■ Instructions for the task:
Copy the listing below line for line, without changing anything.

■ Dataset rows:
::::::::::

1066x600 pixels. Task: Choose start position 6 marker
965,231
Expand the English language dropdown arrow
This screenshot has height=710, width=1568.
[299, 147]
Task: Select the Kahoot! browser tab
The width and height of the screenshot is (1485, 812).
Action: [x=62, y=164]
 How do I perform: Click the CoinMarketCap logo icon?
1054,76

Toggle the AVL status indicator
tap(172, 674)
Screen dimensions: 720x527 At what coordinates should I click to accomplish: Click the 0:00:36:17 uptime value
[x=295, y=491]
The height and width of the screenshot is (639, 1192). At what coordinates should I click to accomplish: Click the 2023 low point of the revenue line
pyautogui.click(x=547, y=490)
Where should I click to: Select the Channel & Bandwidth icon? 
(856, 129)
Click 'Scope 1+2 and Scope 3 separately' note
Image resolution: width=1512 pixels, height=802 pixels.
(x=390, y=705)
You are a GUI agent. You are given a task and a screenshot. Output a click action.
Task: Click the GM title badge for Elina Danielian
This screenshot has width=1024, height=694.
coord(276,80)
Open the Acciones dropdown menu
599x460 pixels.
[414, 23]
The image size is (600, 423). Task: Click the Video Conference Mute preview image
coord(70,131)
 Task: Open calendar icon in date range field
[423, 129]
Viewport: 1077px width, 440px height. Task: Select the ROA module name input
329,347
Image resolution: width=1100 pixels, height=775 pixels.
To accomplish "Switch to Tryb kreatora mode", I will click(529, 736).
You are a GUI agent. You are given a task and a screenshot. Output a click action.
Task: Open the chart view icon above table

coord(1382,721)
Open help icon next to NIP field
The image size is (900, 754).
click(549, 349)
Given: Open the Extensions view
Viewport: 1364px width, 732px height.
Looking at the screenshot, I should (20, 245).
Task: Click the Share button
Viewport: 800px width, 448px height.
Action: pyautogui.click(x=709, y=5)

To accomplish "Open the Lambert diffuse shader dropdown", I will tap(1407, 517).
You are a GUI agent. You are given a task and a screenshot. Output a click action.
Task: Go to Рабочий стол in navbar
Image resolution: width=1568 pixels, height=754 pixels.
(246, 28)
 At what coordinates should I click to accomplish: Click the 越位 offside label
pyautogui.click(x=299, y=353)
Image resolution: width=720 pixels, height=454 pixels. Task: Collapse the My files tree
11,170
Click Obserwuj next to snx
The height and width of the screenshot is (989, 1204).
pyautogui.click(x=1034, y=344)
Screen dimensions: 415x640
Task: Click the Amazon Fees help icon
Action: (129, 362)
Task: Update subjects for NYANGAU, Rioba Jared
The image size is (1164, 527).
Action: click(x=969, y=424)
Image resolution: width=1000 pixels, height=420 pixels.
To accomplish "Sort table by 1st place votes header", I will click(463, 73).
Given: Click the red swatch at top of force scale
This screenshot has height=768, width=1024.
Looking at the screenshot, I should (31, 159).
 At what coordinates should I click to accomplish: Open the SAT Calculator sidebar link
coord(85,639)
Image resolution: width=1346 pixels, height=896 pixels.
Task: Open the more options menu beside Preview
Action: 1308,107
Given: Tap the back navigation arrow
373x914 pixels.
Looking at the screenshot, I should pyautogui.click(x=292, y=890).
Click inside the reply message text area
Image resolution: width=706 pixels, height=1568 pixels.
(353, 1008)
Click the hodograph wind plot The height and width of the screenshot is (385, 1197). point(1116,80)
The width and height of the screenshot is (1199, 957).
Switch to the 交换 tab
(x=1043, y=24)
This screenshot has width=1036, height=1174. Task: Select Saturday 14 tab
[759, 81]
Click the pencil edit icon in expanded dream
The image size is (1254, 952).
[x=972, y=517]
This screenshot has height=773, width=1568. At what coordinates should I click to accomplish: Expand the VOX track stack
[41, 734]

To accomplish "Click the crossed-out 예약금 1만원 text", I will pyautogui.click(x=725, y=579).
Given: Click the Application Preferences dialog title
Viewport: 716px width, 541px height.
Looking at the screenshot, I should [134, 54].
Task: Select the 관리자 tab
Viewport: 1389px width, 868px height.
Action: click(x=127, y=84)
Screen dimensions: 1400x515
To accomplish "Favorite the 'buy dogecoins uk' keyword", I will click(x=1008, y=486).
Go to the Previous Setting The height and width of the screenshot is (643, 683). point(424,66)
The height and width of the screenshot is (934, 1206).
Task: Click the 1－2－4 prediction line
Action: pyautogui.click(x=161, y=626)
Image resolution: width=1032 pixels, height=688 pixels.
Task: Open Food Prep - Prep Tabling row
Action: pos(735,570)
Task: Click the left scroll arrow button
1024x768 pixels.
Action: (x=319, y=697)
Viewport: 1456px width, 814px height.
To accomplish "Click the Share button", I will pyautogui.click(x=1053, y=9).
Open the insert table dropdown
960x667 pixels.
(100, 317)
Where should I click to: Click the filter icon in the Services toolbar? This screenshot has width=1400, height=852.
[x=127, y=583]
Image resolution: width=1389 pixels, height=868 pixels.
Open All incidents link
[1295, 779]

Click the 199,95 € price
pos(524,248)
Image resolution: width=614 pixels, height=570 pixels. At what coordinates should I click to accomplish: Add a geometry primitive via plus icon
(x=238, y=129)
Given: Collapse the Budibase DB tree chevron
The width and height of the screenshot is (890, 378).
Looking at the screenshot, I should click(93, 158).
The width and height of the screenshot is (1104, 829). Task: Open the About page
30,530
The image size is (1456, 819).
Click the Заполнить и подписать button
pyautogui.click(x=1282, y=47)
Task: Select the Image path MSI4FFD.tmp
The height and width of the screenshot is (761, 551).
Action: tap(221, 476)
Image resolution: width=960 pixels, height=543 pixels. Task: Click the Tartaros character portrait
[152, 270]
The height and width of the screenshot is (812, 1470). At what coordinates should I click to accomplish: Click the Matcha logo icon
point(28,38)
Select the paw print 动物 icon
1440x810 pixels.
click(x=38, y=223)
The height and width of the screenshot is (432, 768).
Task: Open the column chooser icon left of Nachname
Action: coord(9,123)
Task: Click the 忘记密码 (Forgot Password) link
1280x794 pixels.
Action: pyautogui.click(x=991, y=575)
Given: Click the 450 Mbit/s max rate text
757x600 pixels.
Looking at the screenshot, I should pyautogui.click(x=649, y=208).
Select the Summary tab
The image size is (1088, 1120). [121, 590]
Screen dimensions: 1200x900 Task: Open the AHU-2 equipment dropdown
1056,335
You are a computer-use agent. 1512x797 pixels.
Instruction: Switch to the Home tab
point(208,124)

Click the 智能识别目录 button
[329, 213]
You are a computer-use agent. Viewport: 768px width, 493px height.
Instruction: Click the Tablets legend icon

::::::::::

■ Full solution:
1066x600 pixels. Task: Choose start position 6 marker
965,231
Expand the English language dropdown arrow
This screenshot has height=710, width=1568.
[299, 147]
Task: Select the Kahoot! browser tab
The width and height of the screenshot is (1485, 812).
Action: [x=62, y=164]
 How do I perform: Click the CoinMarketCap logo icon?
1054,76

Toggle the AVL status indicator
tap(172, 674)
Screen dimensions: 720x527 At what coordinates should I click to accomplish: Click the 0:00:36:17 uptime value
[x=295, y=491]
The height and width of the screenshot is (639, 1192). At what coordinates should I click to accomplish: Click the 2023 low point of the revenue line
pyautogui.click(x=547, y=490)
Where should I click to: Select the Channel & Bandwidth icon? 
(856, 129)
Click 'Scope 1+2 and Scope 3 separately' note
Image resolution: width=1512 pixels, height=802 pixels.
(x=390, y=705)
You are a GUI agent. You are given a task and a screenshot. Output a click action.
Task: Click the GM title badge for Elina Danielian
This screenshot has width=1024, height=694.
coord(276,80)
Open the Acciones dropdown menu
599x460 pixels.
[414, 23]
The image size is (600, 423). Task: Click the Video Conference Mute preview image
coord(70,131)
 Task: Open calendar icon in date range field
[423, 129]
Viewport: 1077px width, 440px height. Task: Select the ROA module name input
329,347
Image resolution: width=1100 pixels, height=775 pixels.
To accomplish "Switch to Tryb kreatora mode", I will click(529, 736).
You are a GUI agent. You are given a task and a screenshot. Output a click action.
Task: Open the chart view icon above table

coord(1382,721)
Open help icon next to NIP field
The image size is (900, 754).
click(549, 349)
Given: Open the Extensions view
Viewport: 1364px width, 732px height.
Looking at the screenshot, I should (20, 245).
Task: Click the Share button
Viewport: 800px width, 448px height.
Action: pyautogui.click(x=709, y=5)

To accomplish "Open the Lambert diffuse shader dropdown", I will tap(1407, 517).
You are a GUI agent. You are given a task and a screenshot. Output a click action.
Task: Go to Рабочий стол in navbar
Image resolution: width=1568 pixels, height=754 pixels.
(246, 28)
 At what coordinates should I click to accomplish: Click the 越位 offside label
pyautogui.click(x=299, y=353)
Image resolution: width=720 pixels, height=454 pixels. Task: Collapse the My files tree
11,170
Click Obserwuj next to snx
The height and width of the screenshot is (989, 1204).
pyautogui.click(x=1034, y=344)
Screen dimensions: 415x640
Task: Click the Amazon Fees help icon
Action: (129, 362)
Task: Update subjects for NYANGAU, Rioba Jared
The image size is (1164, 527).
Action: click(x=969, y=424)
Image resolution: width=1000 pixels, height=420 pixels.
To accomplish "Sort table by 1st place votes header", I will click(463, 73).
Given: Click the red swatch at top of force scale
This screenshot has height=768, width=1024.
Looking at the screenshot, I should (31, 159).
 At what coordinates should I click to accomplish: Open the SAT Calculator sidebar link
coord(85,639)
Image resolution: width=1346 pixels, height=896 pixels.
Task: Open the more options menu beside Preview
Action: 1308,107
Given: Tap the back navigation arrow
373x914 pixels.
Looking at the screenshot, I should pyautogui.click(x=292, y=890).
Click inside the reply message text area
Image resolution: width=706 pixels, height=1568 pixels.
(353, 1008)
Click the hodograph wind plot The height and width of the screenshot is (385, 1197). point(1116,80)
The width and height of the screenshot is (1199, 957).
Switch to the 交换 tab
(x=1043, y=24)
This screenshot has width=1036, height=1174. Task: Select Saturday 14 tab
[759, 81]
Click the pencil edit icon in expanded dream
The image size is (1254, 952).
[x=972, y=517]
This screenshot has height=773, width=1568. At what coordinates should I click to accomplish: Expand the VOX track stack
[41, 734]

To accomplish "Click the crossed-out 예약금 1만원 text", I will pyautogui.click(x=725, y=579).
Given: Click the Application Preferences dialog title
Viewport: 716px width, 541px height.
Looking at the screenshot, I should [134, 54].
Task: Select the 관리자 tab
Viewport: 1389px width, 868px height.
Action: click(x=127, y=84)
Screen dimensions: 1400x515
To accomplish "Favorite the 'buy dogecoins uk' keyword", I will click(x=1008, y=486).
Go to the Previous Setting The height and width of the screenshot is (643, 683). point(424,66)
The height and width of the screenshot is (934, 1206).
Task: Click the 1－2－4 prediction line
Action: pyautogui.click(x=161, y=626)
Image resolution: width=1032 pixels, height=688 pixels.
Task: Open Food Prep - Prep Tabling row
Action: pos(735,570)
Task: Click the left scroll arrow button
1024x768 pixels.
Action: (x=319, y=697)
Viewport: 1456px width, 814px height.
To accomplish "Click the Share button", I will pyautogui.click(x=1053, y=9).
Open the insert table dropdown
960x667 pixels.
(100, 317)
Where should I click to: Click the filter icon in the Services toolbar? This screenshot has width=1400, height=852.
[x=127, y=583]
Image resolution: width=1389 pixels, height=868 pixels.
Open All incidents link
[1295, 779]

Click the 199,95 € price
pos(524,248)
Image resolution: width=614 pixels, height=570 pixels. At what coordinates should I click to accomplish: Add a geometry primitive via plus icon
(x=238, y=129)
Given: Collapse the Budibase DB tree chevron
The width and height of the screenshot is (890, 378).
Looking at the screenshot, I should click(93, 158).
The width and height of the screenshot is (1104, 829). Task: Open the About page
30,530
The image size is (1456, 819).
Click the Заполнить и подписать button
pyautogui.click(x=1282, y=47)
Task: Select the Image path MSI4FFD.tmp
The height and width of the screenshot is (761, 551).
Action: tap(221, 476)
Image resolution: width=960 pixels, height=543 pixels. Task: Click the Tartaros character portrait
[152, 270]
The height and width of the screenshot is (812, 1470). At what coordinates should I click to accomplish: Click the Matcha logo icon
point(28,38)
Select the paw print 动物 icon
1440x810 pixels.
click(x=38, y=223)
The height and width of the screenshot is (432, 768).
Task: Open the column chooser icon left of Nachname
Action: coord(9,123)
Task: Click the 忘记密码 (Forgot Password) link
1280x794 pixels.
Action: pyautogui.click(x=991, y=575)
Given: Click the 450 Mbit/s max rate text
757x600 pixels.
Looking at the screenshot, I should pyautogui.click(x=649, y=208).
Select the Summary tab
The image size is (1088, 1120). [121, 590]
Screen dimensions: 1200x900 Task: Open the AHU-2 equipment dropdown
1056,335
You are a computer-use agent. 1512x797 pixels.
Instruction: Switch to the Home tab
point(208,124)

Click the 智能识别目录 button
[329, 213]
You are a computer-use agent. Viewport: 768px width, 493px height.
Instruction: Click the Tablets legend icon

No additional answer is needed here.